══ Raw data ══

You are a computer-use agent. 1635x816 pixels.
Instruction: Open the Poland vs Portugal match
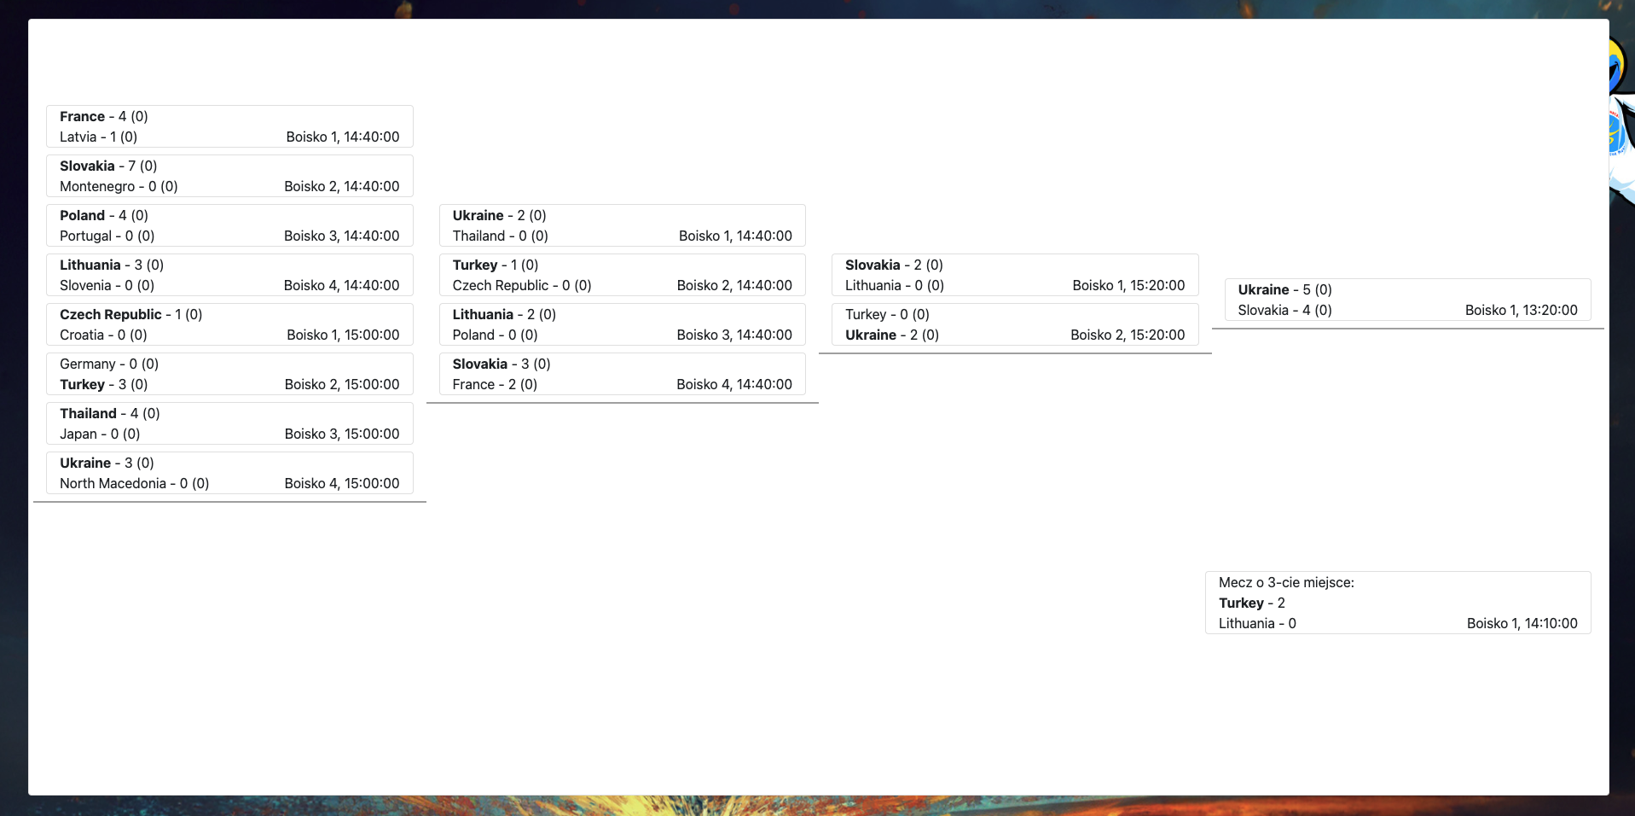229,225
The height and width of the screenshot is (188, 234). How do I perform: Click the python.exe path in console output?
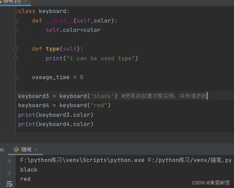coord(82,160)
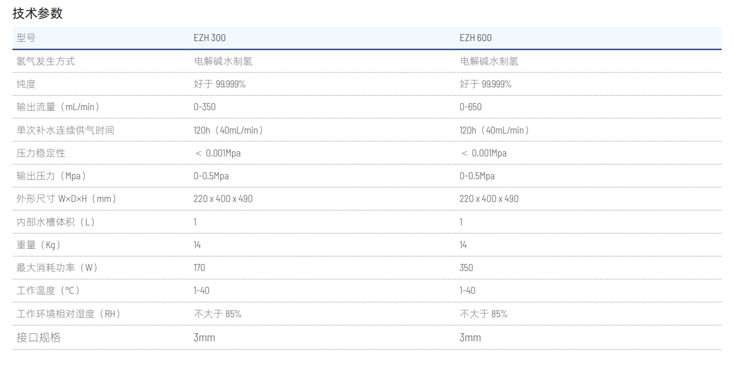Click the 工作环境相对湿度（RH） row label

click(68, 314)
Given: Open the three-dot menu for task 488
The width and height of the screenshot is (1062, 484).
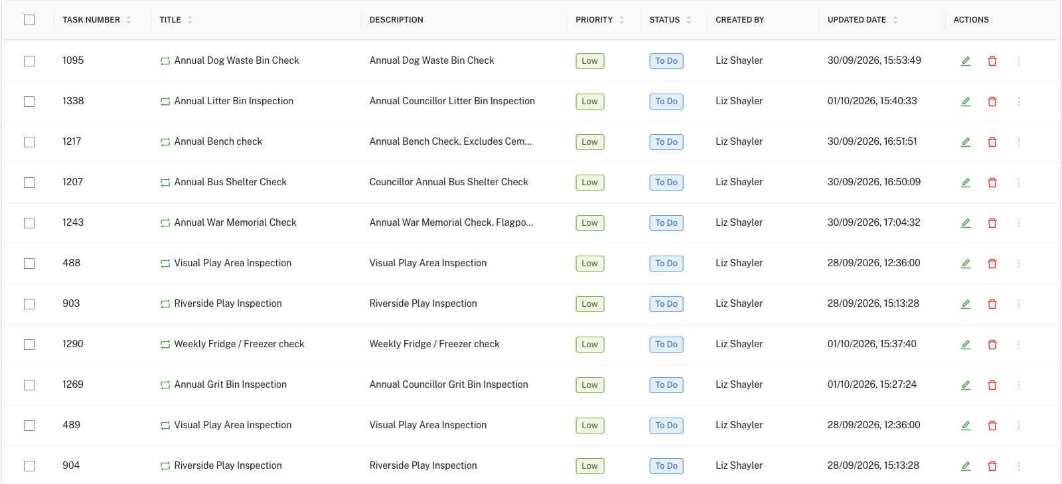Looking at the screenshot, I should pyautogui.click(x=1019, y=264).
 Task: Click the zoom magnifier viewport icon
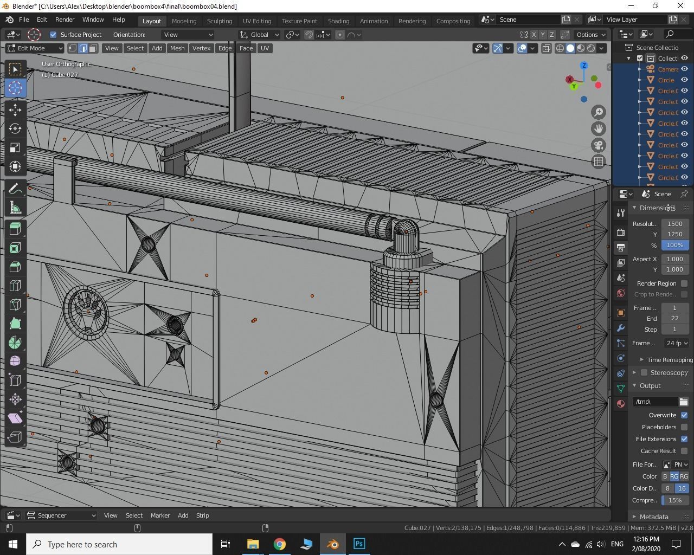point(599,112)
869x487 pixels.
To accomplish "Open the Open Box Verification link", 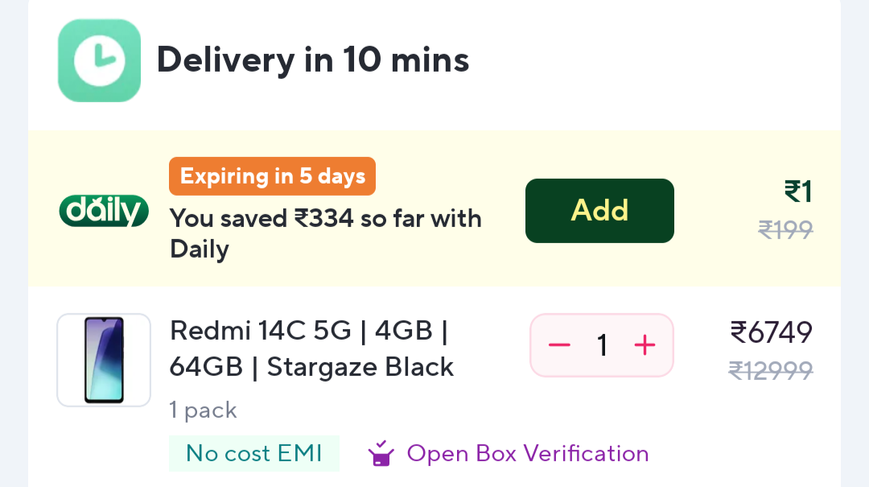I will (527, 453).
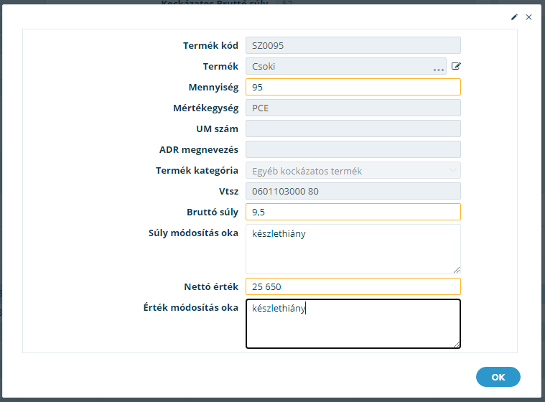Focus the Bruttó súly input field
Image resolution: width=545 pixels, height=402 pixels.
pos(353,212)
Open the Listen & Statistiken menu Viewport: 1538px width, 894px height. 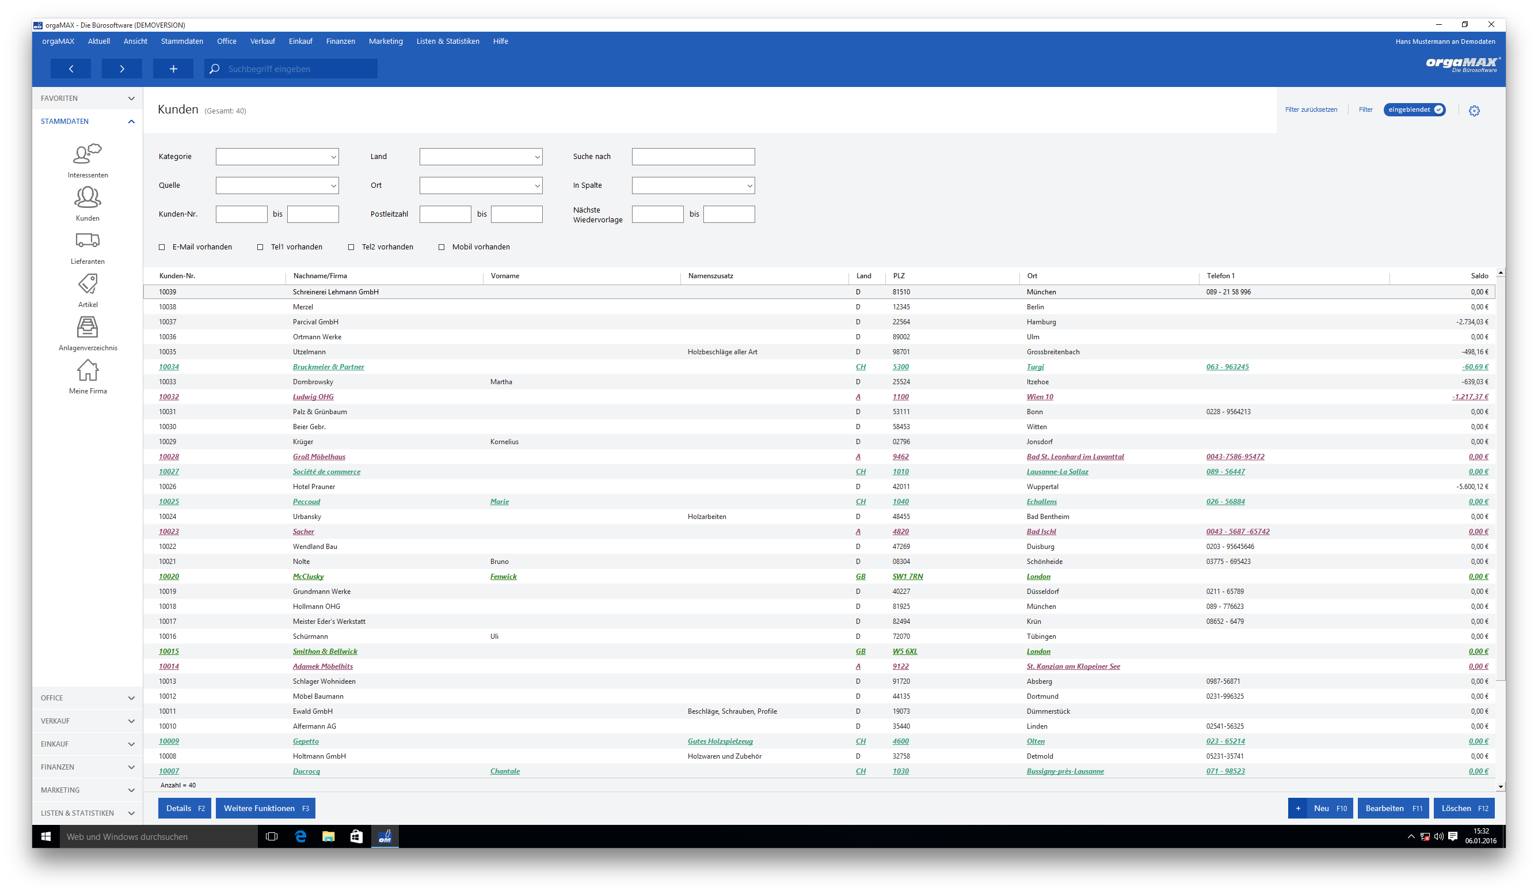tap(448, 42)
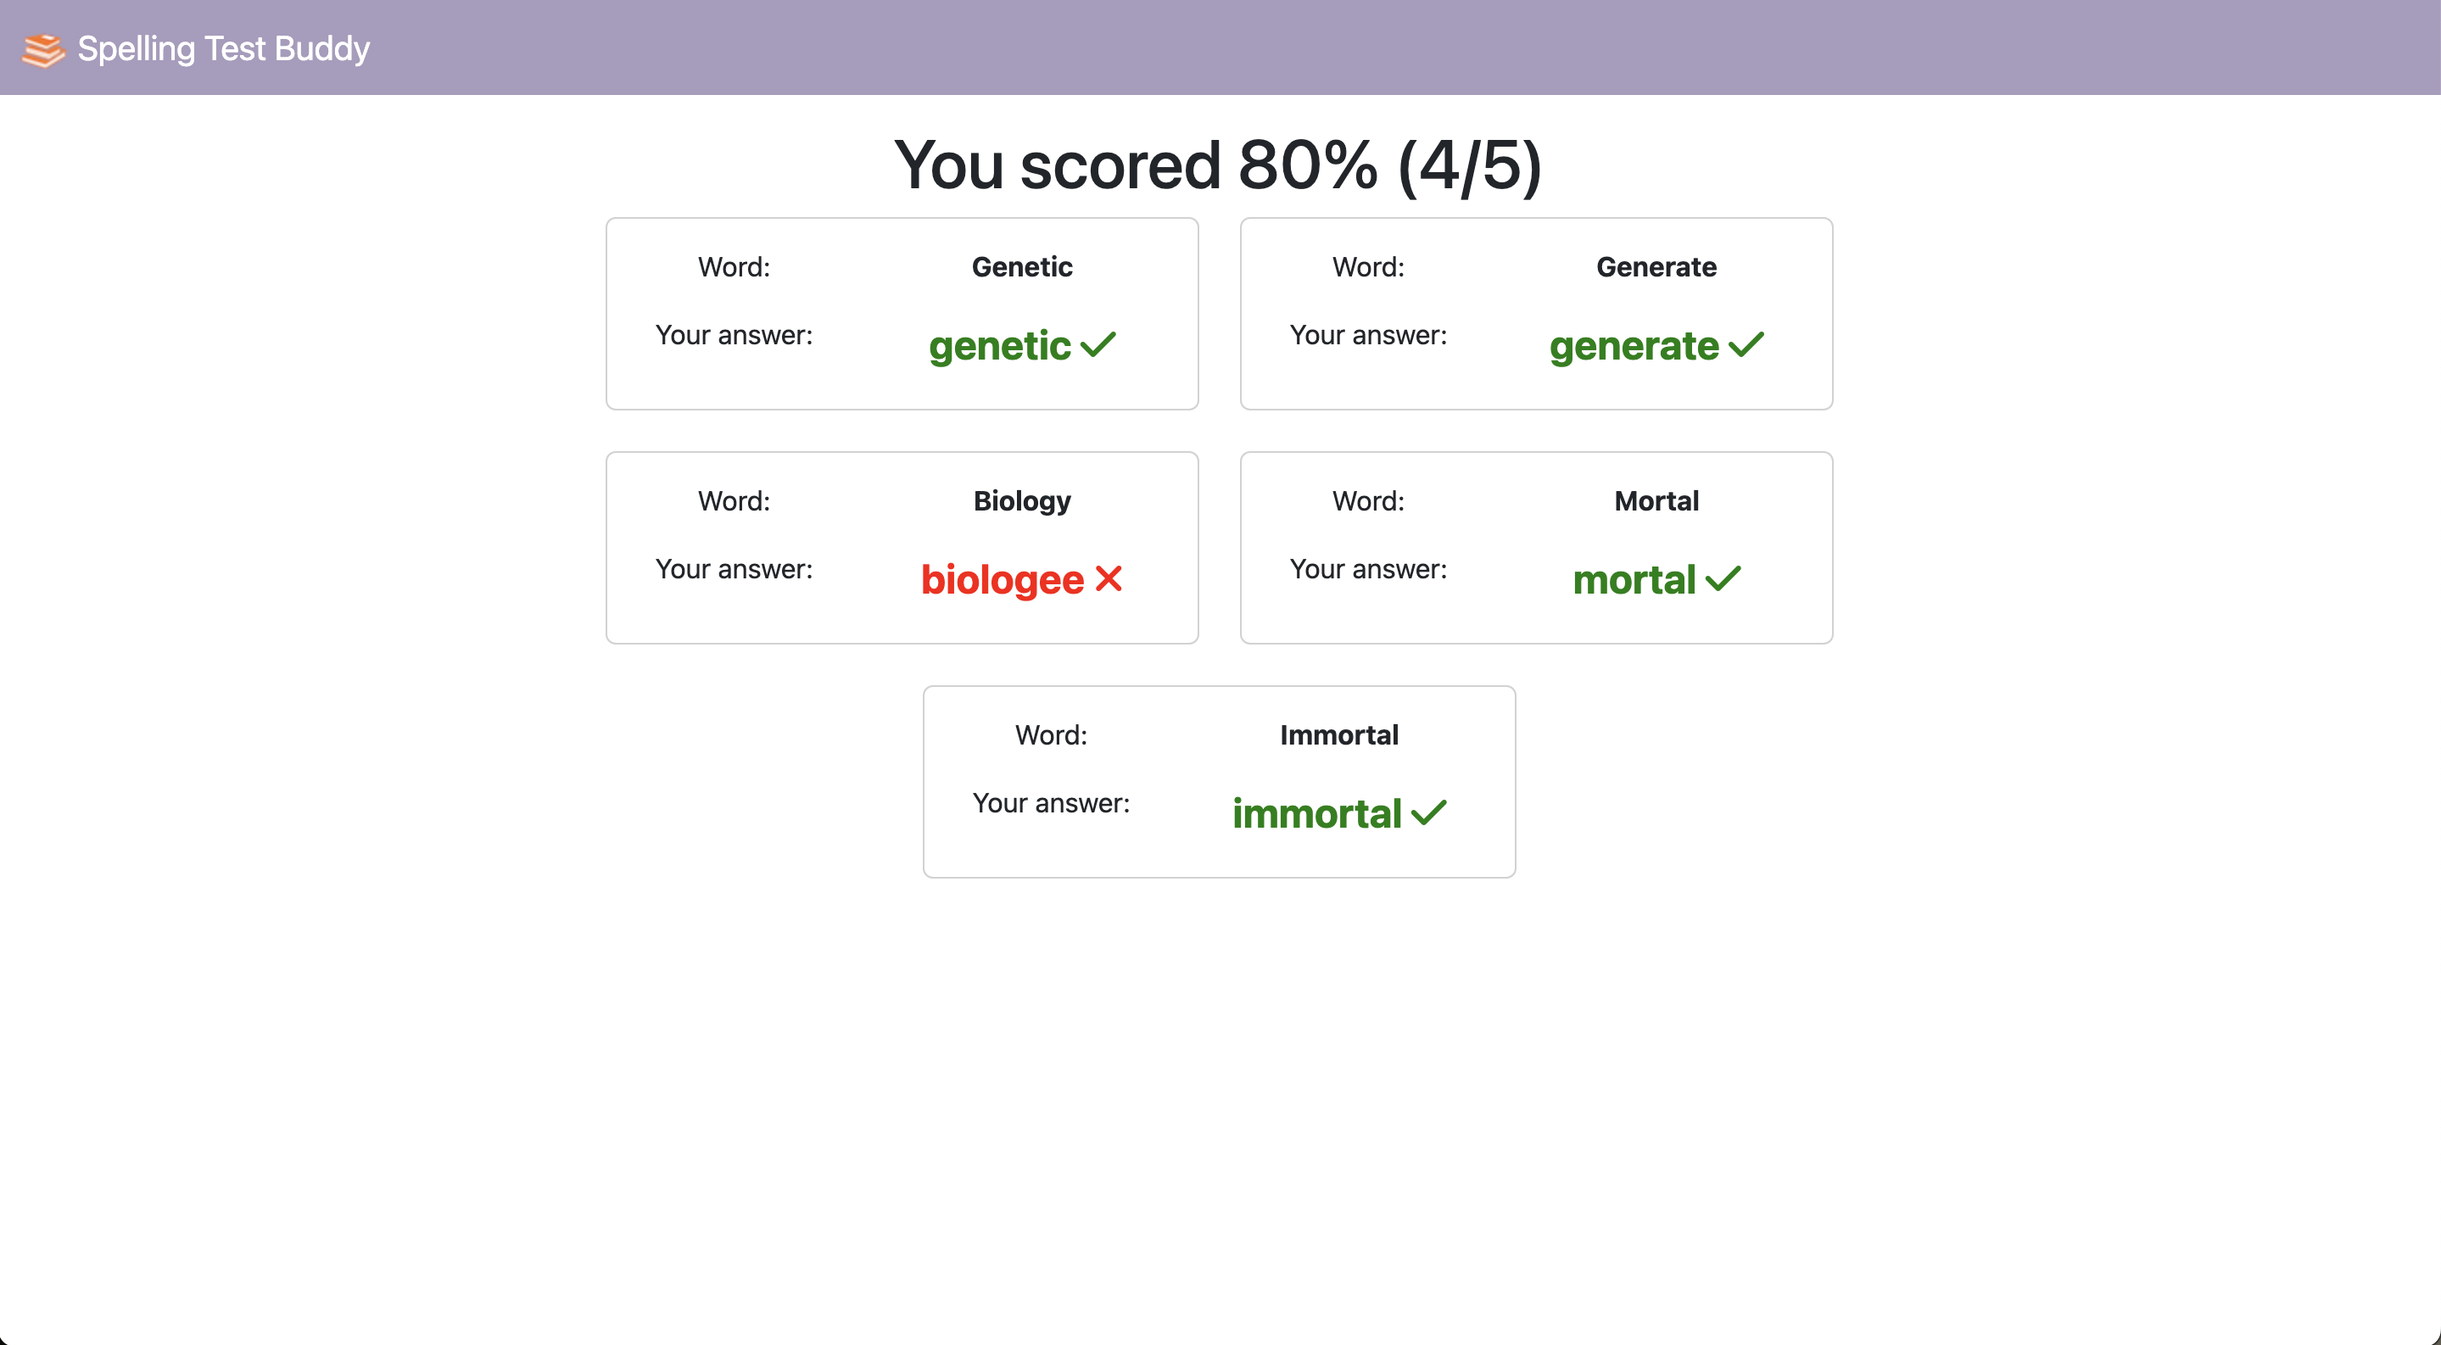Click the Mortal result card
2441x1345 pixels.
point(1535,547)
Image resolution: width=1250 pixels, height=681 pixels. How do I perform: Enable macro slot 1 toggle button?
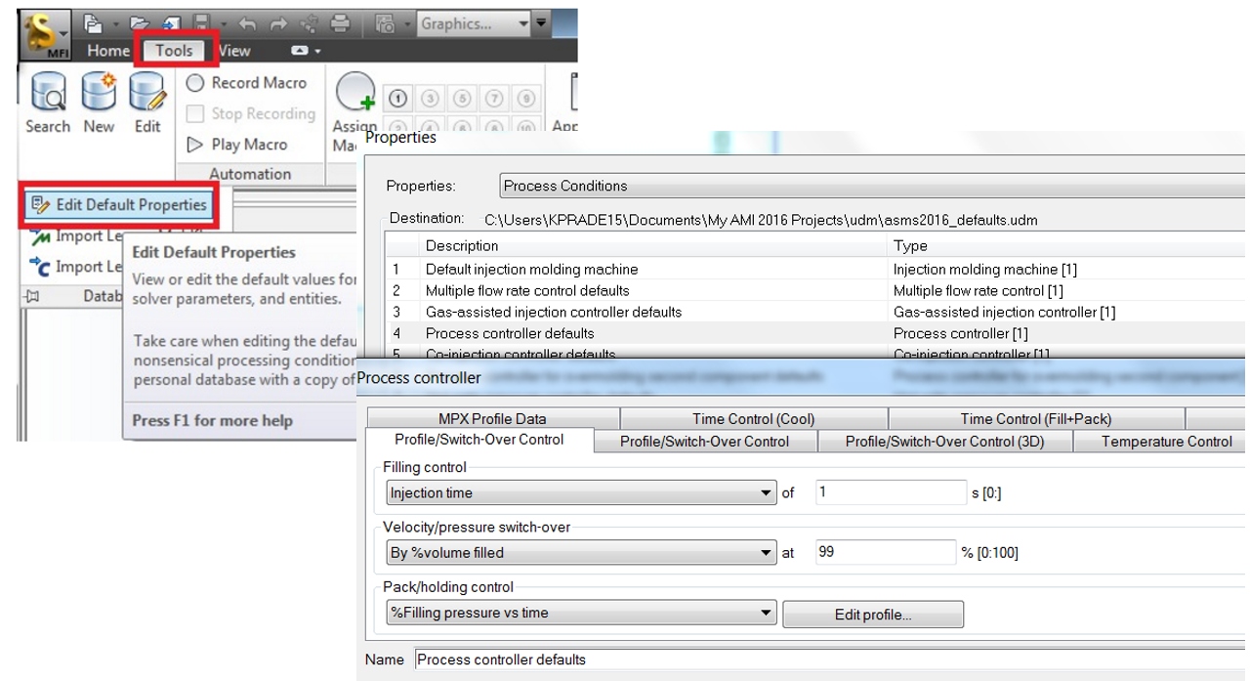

═══

◆ Assigned task ◆
An exact copy is needed of only the lines from the top of the material through the line with "869x487 pixels."; no pictures belong in it.

◆ Output for this task ◆
You are a computer-use agent. 1635x816 pixels.
Instruction: Open the Poland vs Portugal match
229,225
The height and width of the screenshot is (188, 234). How do I perform: Click the python.exe path in console output?
coord(82,160)
Click the 工作环境相对湿度（RH） row label

click(68, 314)
Given: Open the three-dot menu for task 488
The width and height of the screenshot is (1062, 484).
Looking at the screenshot, I should pyautogui.click(x=1019, y=264).
 Task: Click the zoom magnifier viewport icon
point(599,112)
869x487 pixels.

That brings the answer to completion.